"I see," the woman said. "Could you give me the name of a good man, Doctor?"
The doctor nodded and picked up a book on his desk. "I'll give you the names of several. You can pick the one you like best, the one with whom you seem to be most comfortable. Try several or all of them before you decide. They're all good men. There are many good women in the field, too, but in this case I think a man would be best. Of course, if one of them thinks a woman is indicated, that's up to him. As I said, that isn't my field."
He opened the small book and riffled through it to find the names he wanted.
[7]
The image of the Nipe on the glowing screen was clear and finely detailed. It was, Stanton thought, as though one were looking through a window into the Nipe's nest itself. Only the tremendous depth of focus of the lens that had caught the picture gave the illusion a feeling of unreality. Everything—background and foreground alike—was sharply in focus.
Like some horrendous dream monster, the Nipe moved in slow motion, giving Stanton the eerie feeling that the alien was moving through a thicker, heavier medium than air, in a place where the gravity was much less than that of Earth. With ponderous deliberation, the fingers of one of his hands closed upon the handle of an oddly shaped tool and lifted it slowly from the surface upon which he worked.
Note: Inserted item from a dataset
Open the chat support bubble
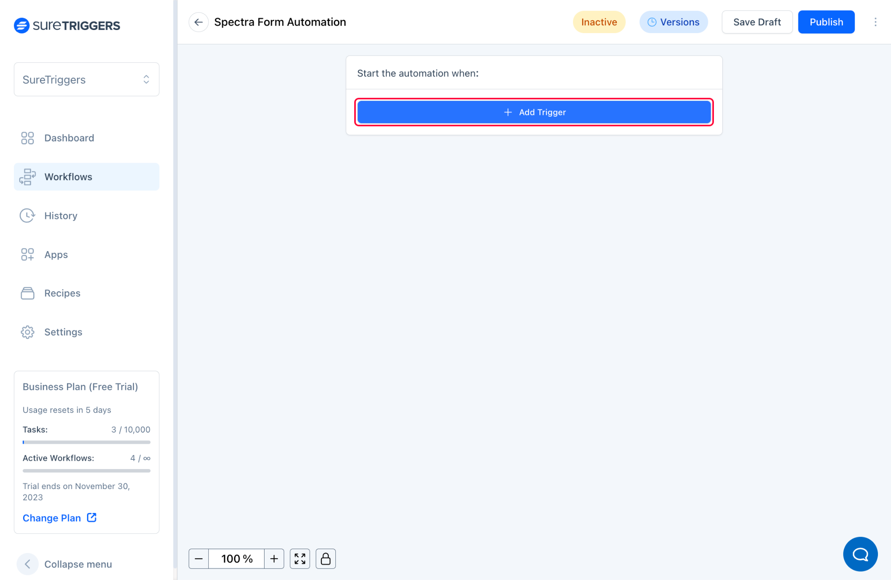Image resolution: width=891 pixels, height=580 pixels. [860, 554]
"That's our best-placed camera," said Colonel Mannheim, "but some of the others can always get details that this one doesn't. The trouble is that we'll never really have enough cameras in there—not unless we stud the walls, ceilings, and floors with them, and even then I'm not so sure we'd get everything. It isn't the same as having a trained expert on camera who is trying to demonstrate what he's doing. An expert plays to the camera and never obstructs any of his own movements. But the Nipe ..." He left the sentence unfinished and shook his head sadly.
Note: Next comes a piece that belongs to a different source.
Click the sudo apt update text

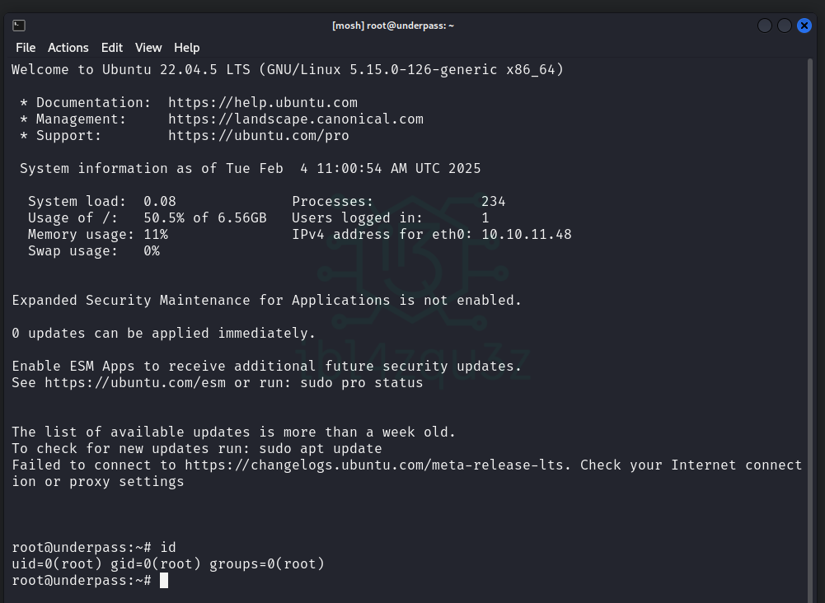(x=321, y=449)
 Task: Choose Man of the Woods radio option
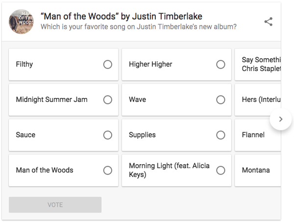[x=108, y=170]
Stanton narrowed his eyes at the image. To his own speeded-up perceptive processes, the motion seemed intolerably slow. "Would you mind speeding it up a little?" he asked the colonel. "I want to get an idea of the way he moves, and I can't really get the feeling of it at this speed."
"Certainly." The colonel turned to the technician at the controls. "Speed the tape up to normal. If there's anything Mr. Stanton wants to look at more closely, we can run it through again."